==== RECORDS TO USE

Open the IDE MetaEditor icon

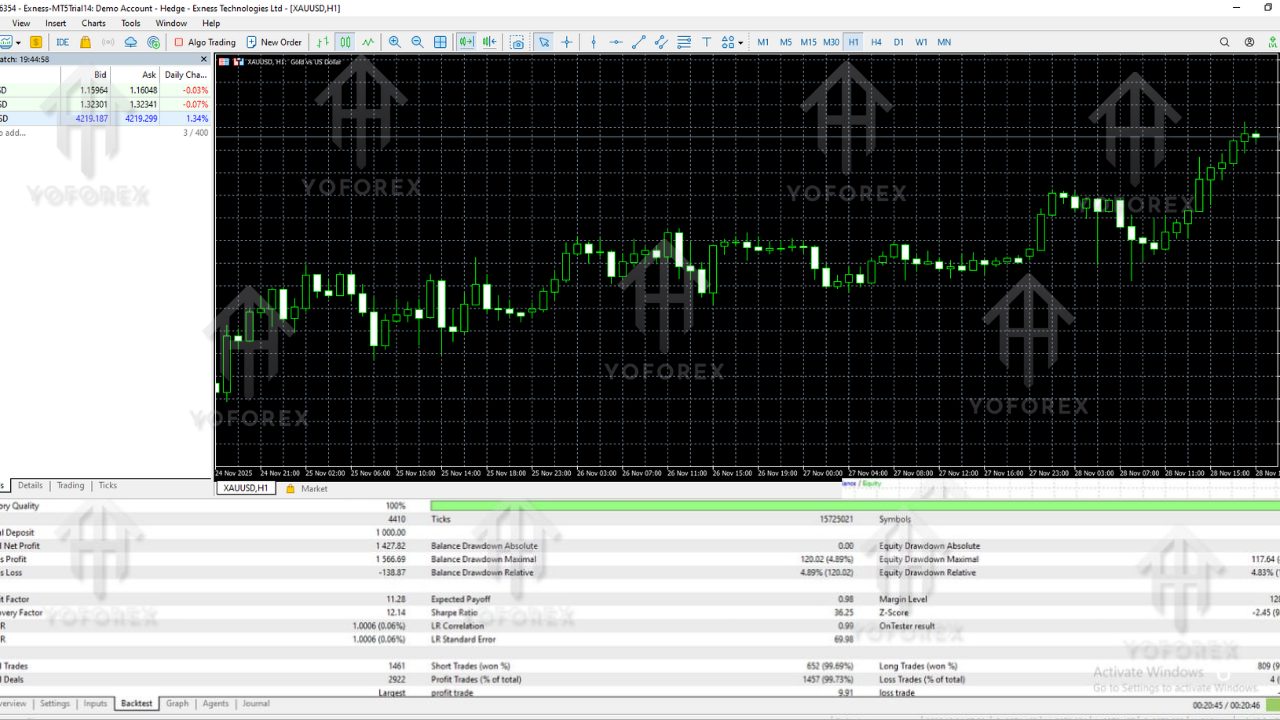62,42
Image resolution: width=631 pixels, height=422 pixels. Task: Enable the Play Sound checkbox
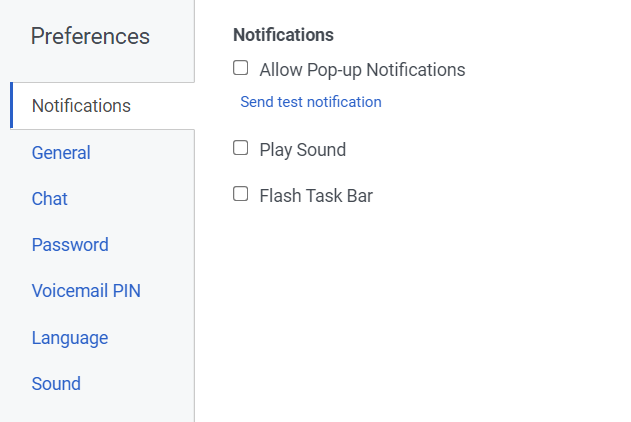coord(240,149)
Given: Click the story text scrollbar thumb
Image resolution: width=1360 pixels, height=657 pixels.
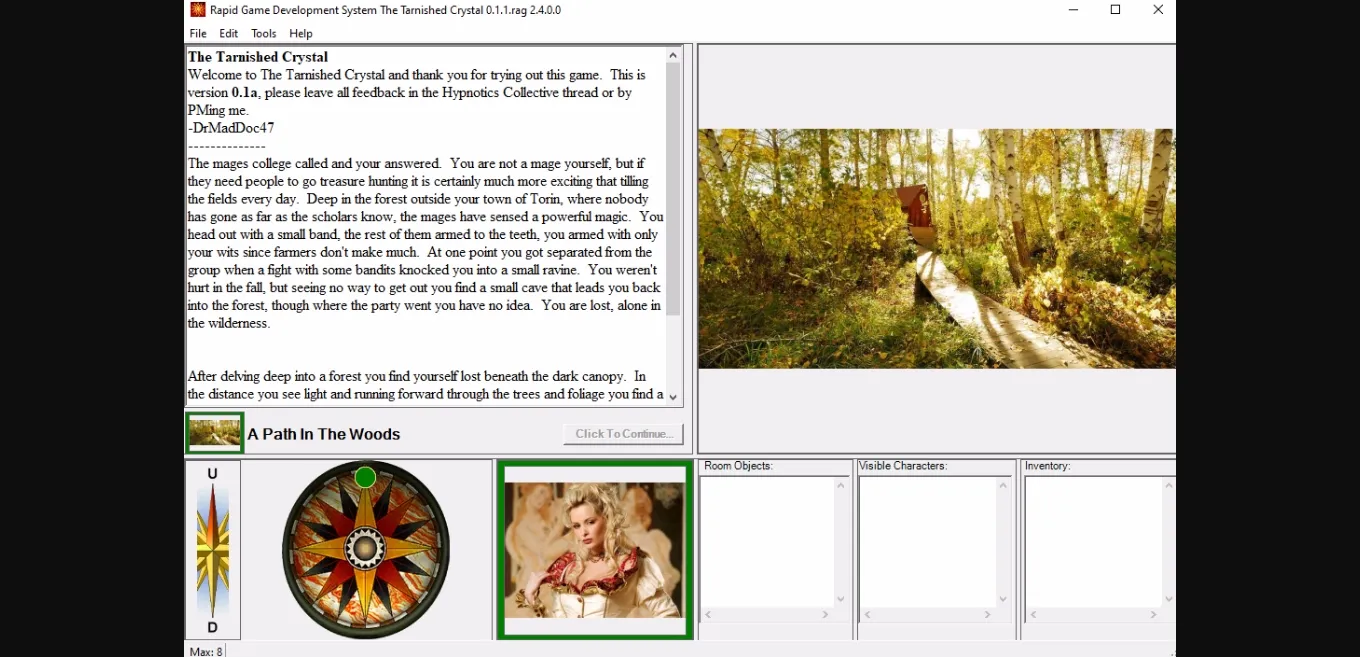Looking at the screenshot, I should [x=673, y=190].
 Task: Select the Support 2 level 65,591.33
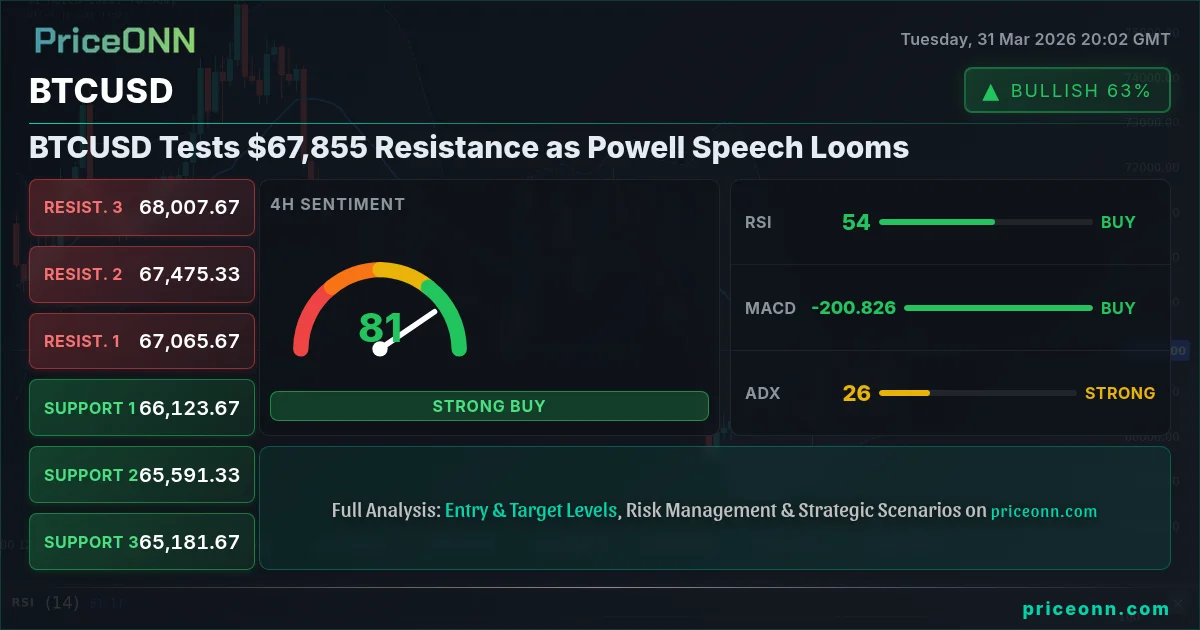(x=142, y=475)
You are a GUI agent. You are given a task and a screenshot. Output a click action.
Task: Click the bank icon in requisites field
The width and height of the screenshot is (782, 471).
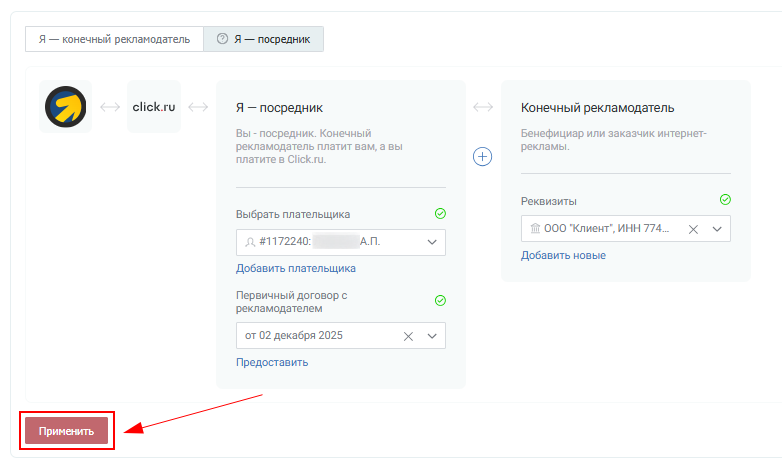pyautogui.click(x=535, y=229)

========

◆ **TASK**:
Word for word, return the entries above, but without any pictures.

◆ **REPLY**:
Open the IDE MetaEditor icon

62,42
Image resolution: width=631 pixels, height=422 pixels. Task: Enable the Play Sound checkbox
coord(240,149)
Given: Click the story text scrollbar thumb
Image resolution: width=1360 pixels, height=657 pixels.
Looking at the screenshot, I should [x=673, y=190].
 Task: Select the Support 2 level 65,591.33
(x=142, y=475)
You are a GUI agent. You are given a task and a screenshot. Output a click action.
Task: Click the bank icon in requisites field
The width and height of the screenshot is (782, 471).
pyautogui.click(x=535, y=229)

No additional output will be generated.